Dawl shook his head. “No. While she had managed to trap it, she did not anticipate that the hunters in the wood would have also found it first—and her. By the time we got there, it was already too late. We found her with the stag, both covered in blood. How she was still conscious at that moment... I can only imagine that it was the spirits’ will. It was then, as I shook in fear in anger while Jormund stood, an image of calm serenity, that I realized the part of him that I had always overlooked.”
“What was that?”
“That is not my secret to tell,” he told her. “And I can tell you no more, for I could not see what happened in the forest that night. I could only sense the powers as they ebbed and flowed. Grandfather told us of the Corruption, and in order to cleanse the spirit, who had since turned malevolent, Grandfather summoned his master and pleaded with him. In the end, my grandfather gave his own life in exchange for the forest.”
Heart jumping to her throat, Guin exclaimed: “What!” Did that mean that even if she got the pelt of the fox spirit, nothing could be done? “What about Melora?”
Shifting uncomfortably, Dawl stroked his beard. “She died. According to Jormund, she had died long before we got there. It was a hunter’s arrow through her stomach. It was the power of the spirit that had kept her in the... half-living state she was in.” The man looked considerably older at that moment as he looked out over the woods. “They... They loved this forest. We loved this forest. I wish I, too, could see the world my grandfather knew. Perhaps then I could have taken some of the burdens back then rather than just have... stood there.”
Thinking about them, Guin felt a deep regret.
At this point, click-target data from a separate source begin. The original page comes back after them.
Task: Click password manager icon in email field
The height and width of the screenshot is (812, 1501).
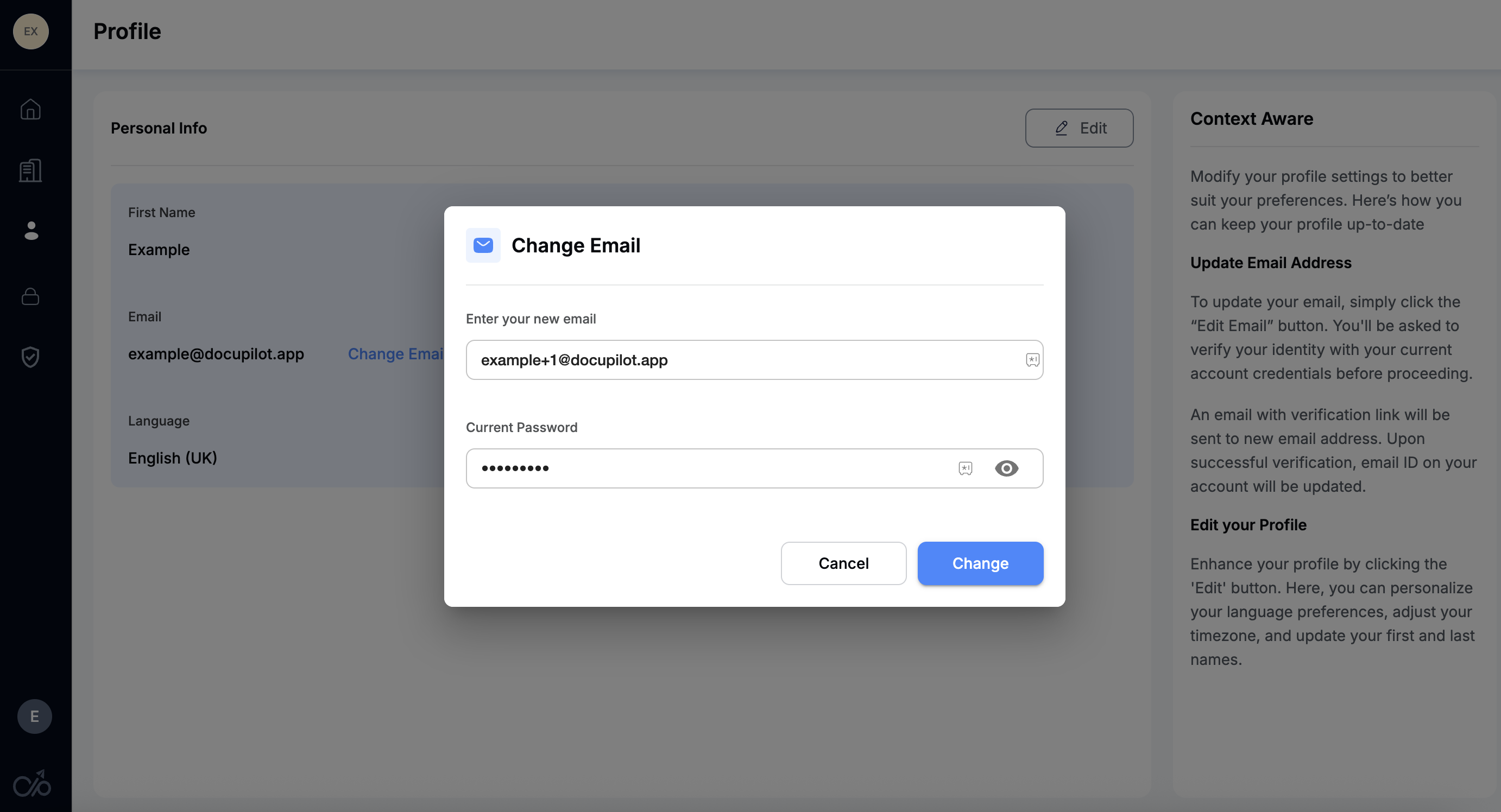Action: tap(1032, 360)
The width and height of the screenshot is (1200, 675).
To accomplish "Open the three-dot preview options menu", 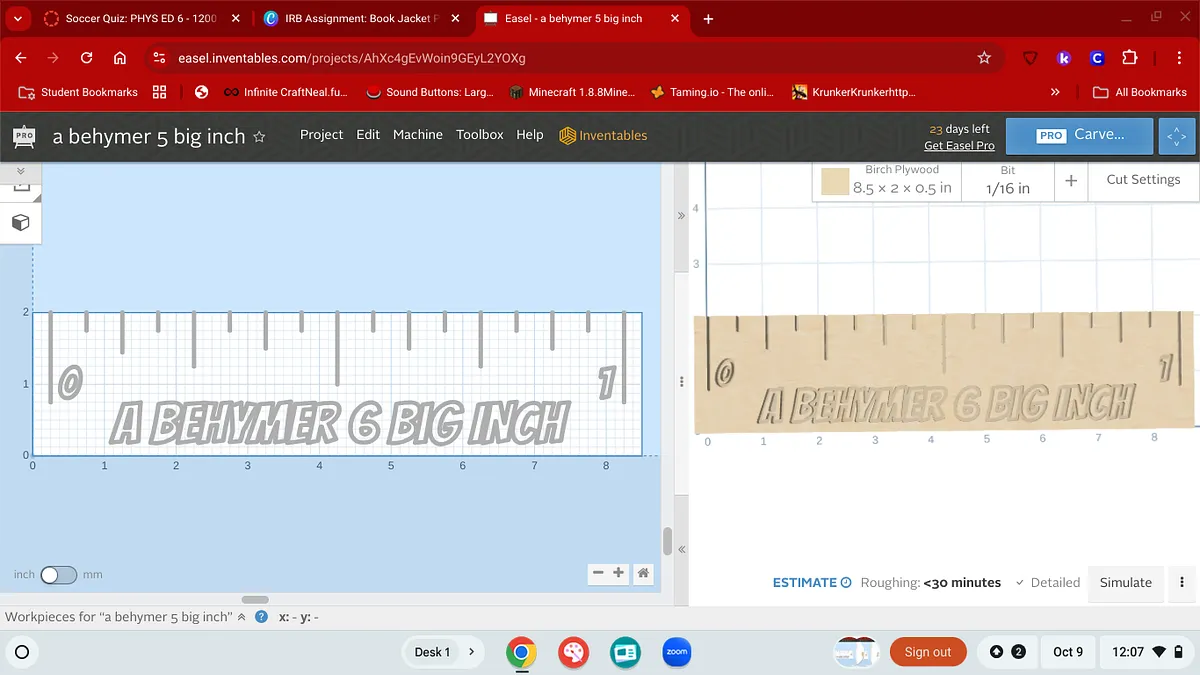I will [1182, 582].
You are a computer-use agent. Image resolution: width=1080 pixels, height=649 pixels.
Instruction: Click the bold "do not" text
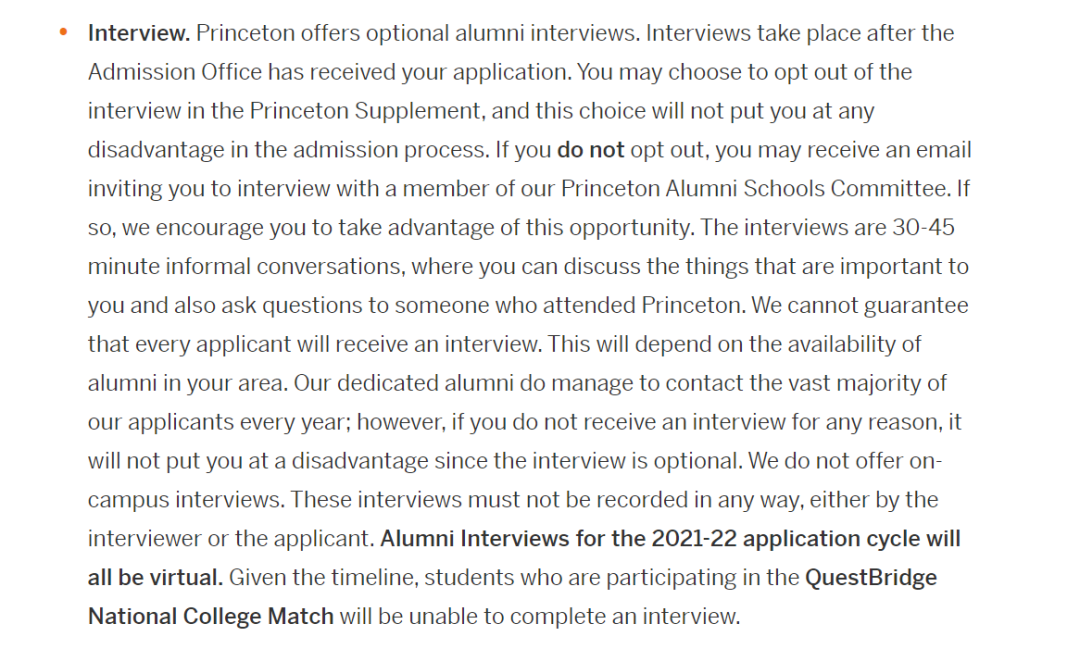(x=590, y=150)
Among those still living, they all blamed themselves more than they blamed each other—even Alta Noin.
“Ah,” went Dawl with a soft laugh. “Listen to me, going on. The sun is already starting to set. How foolish of me, telling a stranger such a tale..”
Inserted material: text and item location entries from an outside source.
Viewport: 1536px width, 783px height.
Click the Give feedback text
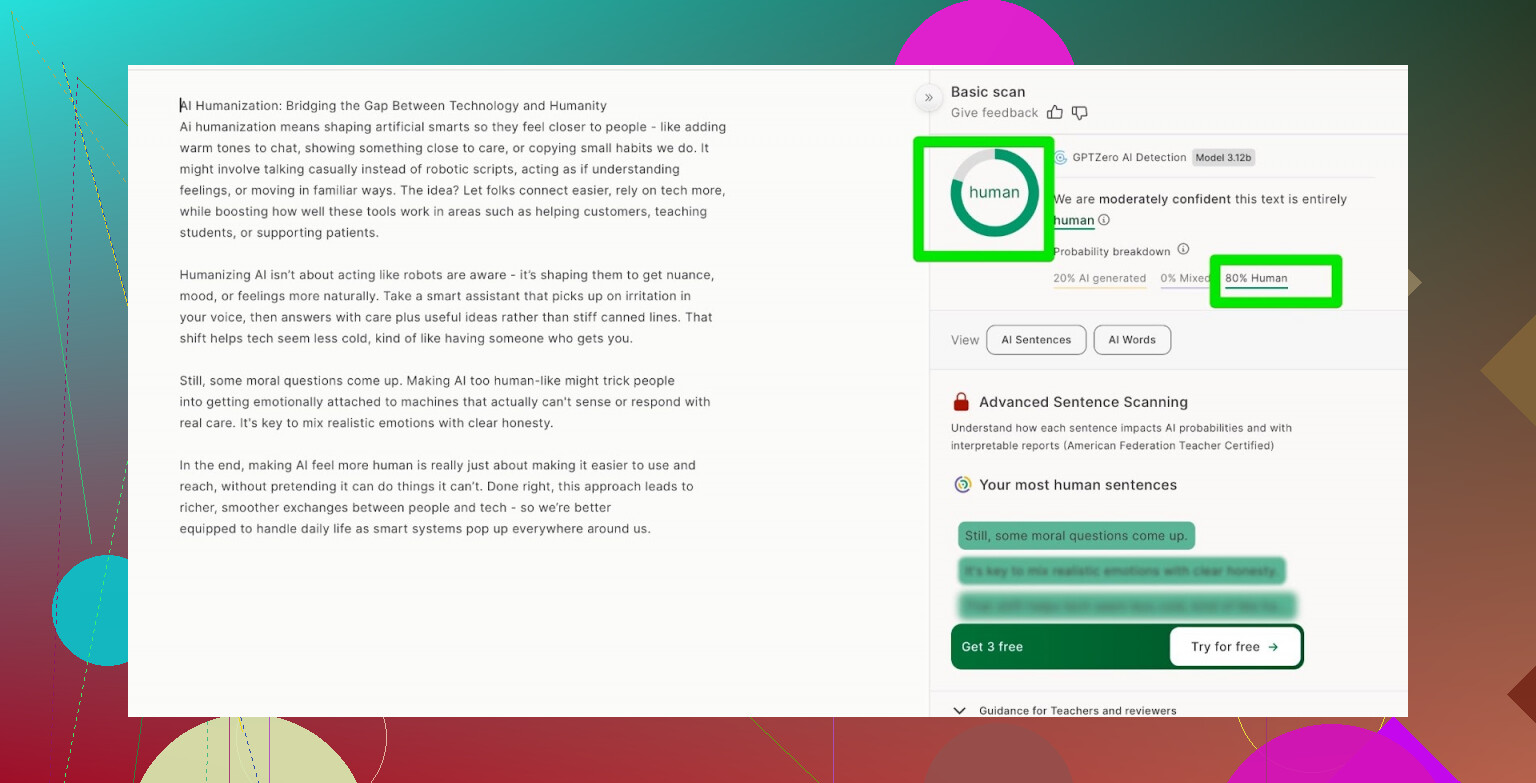(x=994, y=113)
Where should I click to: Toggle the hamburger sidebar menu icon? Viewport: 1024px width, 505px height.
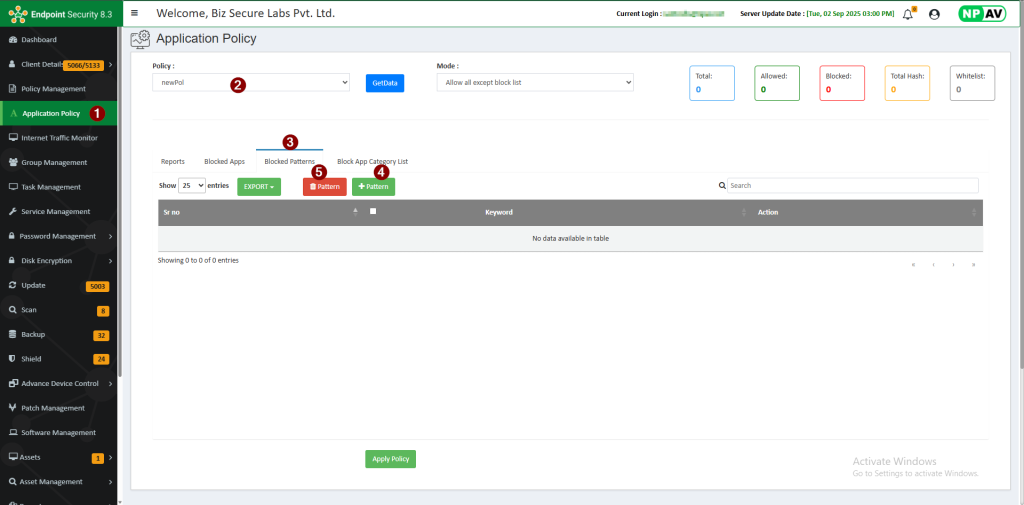tap(135, 14)
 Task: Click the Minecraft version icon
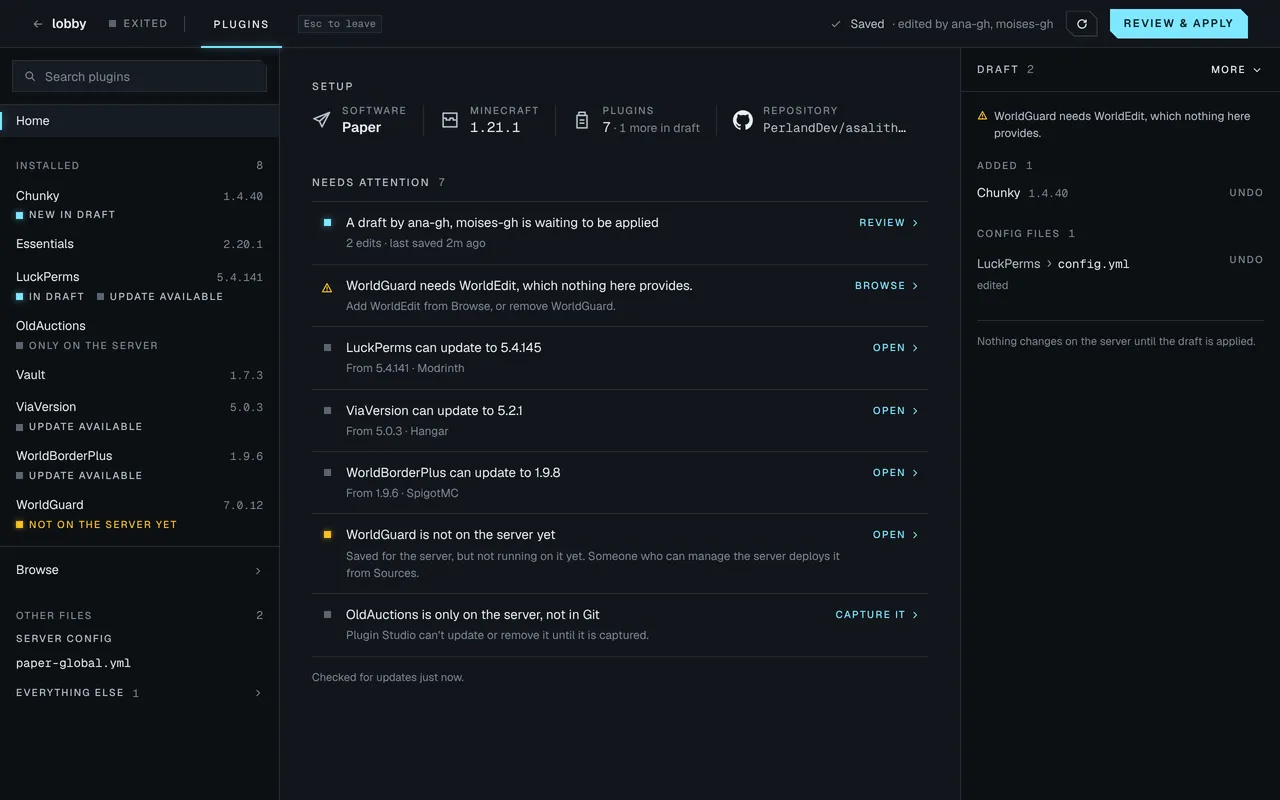[450, 120]
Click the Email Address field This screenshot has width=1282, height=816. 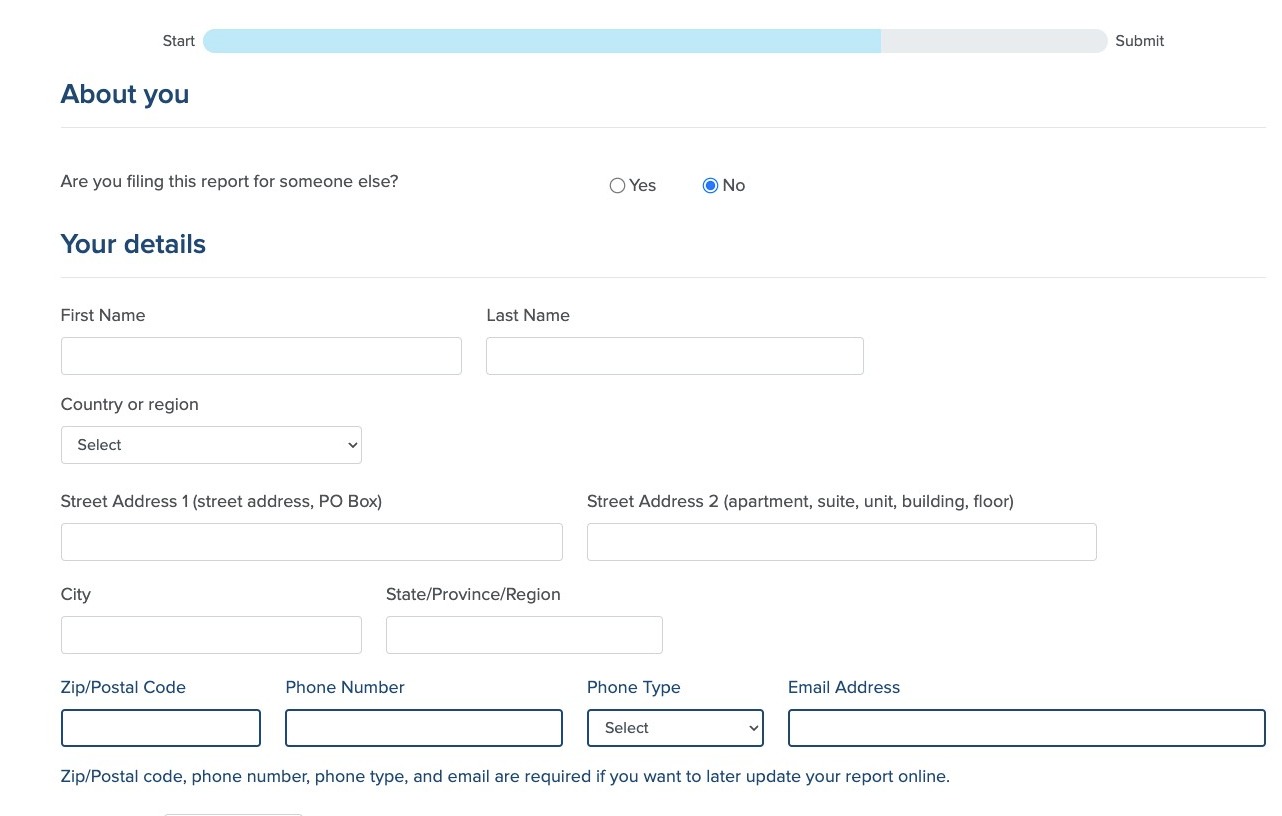point(1026,728)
Shaking her head, Guin told him, “No. I appreciate it. After all, I am the one that is now fighting that corruption.”
“You shouldn’t be,” he said.
“Who else, if not me?” she asked happily.
Dawl cleared his throat, “Haven’t you got someplace better to be than hanging out with old men like me?”
“Well,” she said, standing and stretching. “I have a few more errands to run before the day is finished. You can find me around town if you hear anything about the pelt. I want to avoid what happened to your grandfather. If there's a chance, we should resolve the situation before anyone else dies.”
He nodded absently as she turned and left him.
When she was a good few feet away, Liorax appeared on her shoulder with an unhappy smile on his face.
“Well?” she asked the cat.
“The pelt belongs to our dear Master Hunter—but you already knew that didn’t you?” he said in his sly, bemused tone. “Should we retrieve it?”
Guin paused and looked at Dawl, still sitting at his table, his face holding a lost expression that reminded her of his grandmother. After everything he had told her, after everything that she had heard and seen, the one thing she wanted was to believe in him. In his heart. In the love he had for his friends and family. For the forest.
But how far could she really trust him?
She patted Liorax on the head as he purred. “Give him till tomorrow,” she said. “If he fails, then.... Guess I have no choice but to be a thief. Ahh. Totally not my style. Tch. Stupid game.”
Liorax gave her an amused look, then disappeared into a buff. For now, it should be a proper time to meet with Jormund. The pastor had quite a lot to answer for in her book. Just what was he hiding?
There was only one thing left for her to do: Ask him herself.